At least one million Australians have downloaded the COVID-19 tracer app, which aims to help health officials identify people who may have come into contact with someone with the disease.

Apr 27, 2020, updated Apr 27, 2020
The new government app "COVIDSafe" is seen on a television monitor during a press conference at Parliament House on Sunday. (Photo: AAP Image/Mick Tsikas)

The new government app "COVIDSafe" is seen on a television monitor during a press conference at Parliament House on Sunday. (Photo: AAP Image/Mick Tsikas)

Called COVIDSafe, the voluntary app became available for download and registration on Sunday evening and has been backed by doctors, nursing, business and banking groups.

As at 10:30pm, “1 million Australians have now downloaded and registered”, federal Health Minister Greg Hunt tweeted late Sunday.

The app assists in the early alert and finding of people who may have been in contact with a person who has tested positive to coronavirus.

Hunt also said anyone concerned about privacy could use a fake name when they registered for the app.

“Yes you can – that’s legally available,” he said.

“Obviously it’s better, I think, if it’s exactly who you are. But above all else we want to be able to be in contact, for the state health officials to be in contact.”

The app is based on Singapore’s Tracetogether software, which records the Bluetooth connections a phone makes with others so the user can give that data to state health authorities if they catch the virus.

The Government hopes a broader testing regime and the contact tracing app will lead to a relaxation of social and trading restrictions imposed since the pandemic began, earlier rather than later.

Prime Minister Scott Morrison said only health authorities would have access to the data.

“It’s another tool we need to get back to normal as much as we can,” he said.

Contact numbers picked up by a person’s phone can only be downloaded by a health officer when someone gets the coronavirus and gives permission.
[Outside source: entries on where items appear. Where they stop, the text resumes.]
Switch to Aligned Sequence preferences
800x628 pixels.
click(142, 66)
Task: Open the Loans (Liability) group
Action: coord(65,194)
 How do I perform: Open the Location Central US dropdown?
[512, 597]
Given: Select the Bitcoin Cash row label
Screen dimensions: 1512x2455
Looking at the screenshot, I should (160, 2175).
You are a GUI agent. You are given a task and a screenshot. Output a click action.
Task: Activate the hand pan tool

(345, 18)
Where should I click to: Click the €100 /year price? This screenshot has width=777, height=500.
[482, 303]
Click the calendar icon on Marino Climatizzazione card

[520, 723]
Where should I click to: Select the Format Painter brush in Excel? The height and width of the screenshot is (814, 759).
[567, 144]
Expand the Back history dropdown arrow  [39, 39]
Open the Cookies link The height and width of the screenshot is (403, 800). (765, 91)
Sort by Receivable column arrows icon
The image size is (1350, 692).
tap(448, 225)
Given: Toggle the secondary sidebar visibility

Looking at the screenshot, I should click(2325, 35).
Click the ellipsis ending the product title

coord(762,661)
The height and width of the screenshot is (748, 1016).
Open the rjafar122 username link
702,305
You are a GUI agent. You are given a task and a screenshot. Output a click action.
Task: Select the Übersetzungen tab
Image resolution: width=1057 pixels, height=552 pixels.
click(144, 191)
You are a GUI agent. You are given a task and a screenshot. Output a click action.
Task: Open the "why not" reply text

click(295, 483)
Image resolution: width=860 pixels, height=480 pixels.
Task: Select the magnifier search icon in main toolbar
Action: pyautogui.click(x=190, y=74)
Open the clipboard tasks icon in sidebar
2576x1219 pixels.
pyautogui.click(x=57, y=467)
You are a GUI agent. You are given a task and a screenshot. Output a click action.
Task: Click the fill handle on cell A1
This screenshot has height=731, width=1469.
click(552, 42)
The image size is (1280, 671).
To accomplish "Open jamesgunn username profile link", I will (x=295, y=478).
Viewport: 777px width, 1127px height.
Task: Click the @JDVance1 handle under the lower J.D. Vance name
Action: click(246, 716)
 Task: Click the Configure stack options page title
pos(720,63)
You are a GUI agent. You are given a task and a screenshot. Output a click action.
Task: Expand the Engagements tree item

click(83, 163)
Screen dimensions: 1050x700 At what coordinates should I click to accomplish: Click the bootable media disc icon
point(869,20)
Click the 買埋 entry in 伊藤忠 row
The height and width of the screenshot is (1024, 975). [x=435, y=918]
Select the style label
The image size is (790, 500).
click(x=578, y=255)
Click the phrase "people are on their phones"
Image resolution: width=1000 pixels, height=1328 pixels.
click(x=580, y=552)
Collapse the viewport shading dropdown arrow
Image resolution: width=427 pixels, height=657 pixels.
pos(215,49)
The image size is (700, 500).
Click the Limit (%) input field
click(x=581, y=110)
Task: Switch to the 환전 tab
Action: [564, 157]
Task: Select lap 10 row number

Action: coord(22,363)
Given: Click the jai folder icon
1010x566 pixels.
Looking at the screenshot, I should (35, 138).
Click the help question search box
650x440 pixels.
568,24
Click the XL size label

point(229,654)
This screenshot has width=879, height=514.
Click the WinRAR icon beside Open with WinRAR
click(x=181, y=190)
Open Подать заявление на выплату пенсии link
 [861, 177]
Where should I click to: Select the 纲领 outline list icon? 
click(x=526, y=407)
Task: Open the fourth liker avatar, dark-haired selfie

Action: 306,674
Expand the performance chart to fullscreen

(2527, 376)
“No other government agency can use this information, no one in the commonwealth government at all, and in state authorities, only the health officer can use it,” he said.

“Not the police, not the welfare people, nowhere else. Just the health officer.”

Australian Privacy Commissioner Angelene Falk said safeguards were in place to protect personal information collected via the app, and her office would watch its implementation closely.

“We can audit the system and investigate complaints from the public about privacy issues,” the commissioner.

The app has been activated under the Biosecurity Act as an interim measure, and while legislation make misusing the data a jailable offence won’t be taken to parliament until May, Labor health spokesman Chris Bowen said he had no qualms about using it.

Australian Medical Association President Tony Bartone said the app was an important part of Australia’s response to the pandemic.

Business Council of Australia chief executive Jennifer Westacott urged all Australians to download the app.

“The more Australians who download the app the safer we will all be and the more quickly we can begin to ease restrictions,” she said.

Australian Banking Association CEO Anna Bligh said Australia’s bank chiefs were right behind efforts to open up the economy in the coming weeks.

Meanwhile, a Newspoll published in The Australian on Monday found 54 per cent of the nation’s 25 million-strong population was prepared to ­install the app.

About 39 per cent did not intend to use it and seven per cent said they didn’t know or didn’t have a mobile phone.

This compares to Australia Institute research showing 45 per cent of Australians planned to download and use the mobile app, while 28 per cent said they wouldn’t. A further 27 per cent were unsure.